Records from a data collection:
☆ ☆ ☆ ☆ ☆

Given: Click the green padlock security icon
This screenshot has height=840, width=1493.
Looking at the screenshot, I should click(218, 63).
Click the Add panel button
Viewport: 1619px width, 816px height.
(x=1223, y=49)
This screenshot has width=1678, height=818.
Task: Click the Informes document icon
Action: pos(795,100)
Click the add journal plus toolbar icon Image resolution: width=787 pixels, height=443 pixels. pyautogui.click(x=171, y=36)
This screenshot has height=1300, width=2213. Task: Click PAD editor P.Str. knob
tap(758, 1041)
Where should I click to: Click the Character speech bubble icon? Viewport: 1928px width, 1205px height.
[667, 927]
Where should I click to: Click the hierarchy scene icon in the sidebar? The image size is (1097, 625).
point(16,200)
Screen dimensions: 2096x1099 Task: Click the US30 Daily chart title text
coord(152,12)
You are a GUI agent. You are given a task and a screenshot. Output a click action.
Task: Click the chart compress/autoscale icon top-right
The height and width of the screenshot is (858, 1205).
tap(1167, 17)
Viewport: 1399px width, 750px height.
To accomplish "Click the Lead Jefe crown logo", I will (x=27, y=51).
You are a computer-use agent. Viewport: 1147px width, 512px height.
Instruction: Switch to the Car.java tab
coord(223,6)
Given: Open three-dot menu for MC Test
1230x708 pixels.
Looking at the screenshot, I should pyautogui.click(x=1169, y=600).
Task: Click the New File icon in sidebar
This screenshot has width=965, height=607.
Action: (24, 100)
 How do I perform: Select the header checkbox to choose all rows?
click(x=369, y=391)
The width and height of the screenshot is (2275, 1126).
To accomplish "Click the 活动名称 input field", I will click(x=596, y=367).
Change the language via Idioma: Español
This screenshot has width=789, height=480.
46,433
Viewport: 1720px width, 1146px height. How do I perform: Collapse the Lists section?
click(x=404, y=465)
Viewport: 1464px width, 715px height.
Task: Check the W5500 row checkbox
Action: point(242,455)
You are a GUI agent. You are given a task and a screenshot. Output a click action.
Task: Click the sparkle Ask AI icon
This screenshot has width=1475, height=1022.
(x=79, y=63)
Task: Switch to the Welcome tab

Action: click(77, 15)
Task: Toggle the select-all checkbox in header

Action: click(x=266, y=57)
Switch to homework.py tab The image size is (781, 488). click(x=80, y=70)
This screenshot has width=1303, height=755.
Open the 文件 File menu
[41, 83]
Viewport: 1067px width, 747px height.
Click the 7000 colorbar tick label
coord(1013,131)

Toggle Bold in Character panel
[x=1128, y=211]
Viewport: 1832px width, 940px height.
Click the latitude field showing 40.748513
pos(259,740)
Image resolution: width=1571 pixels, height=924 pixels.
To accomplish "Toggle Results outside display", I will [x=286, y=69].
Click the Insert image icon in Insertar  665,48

☆ ☆ ☆ ☆ ☆

- [Activity]: Working through the records above, copy each line in which "resolution" is found.

- [Output]:
Click the add journal plus toolbar icon Image resolution: width=787 pixels, height=443 pixels. pyautogui.click(x=171, y=36)
Image resolution: width=1571 pixels, height=924 pixels.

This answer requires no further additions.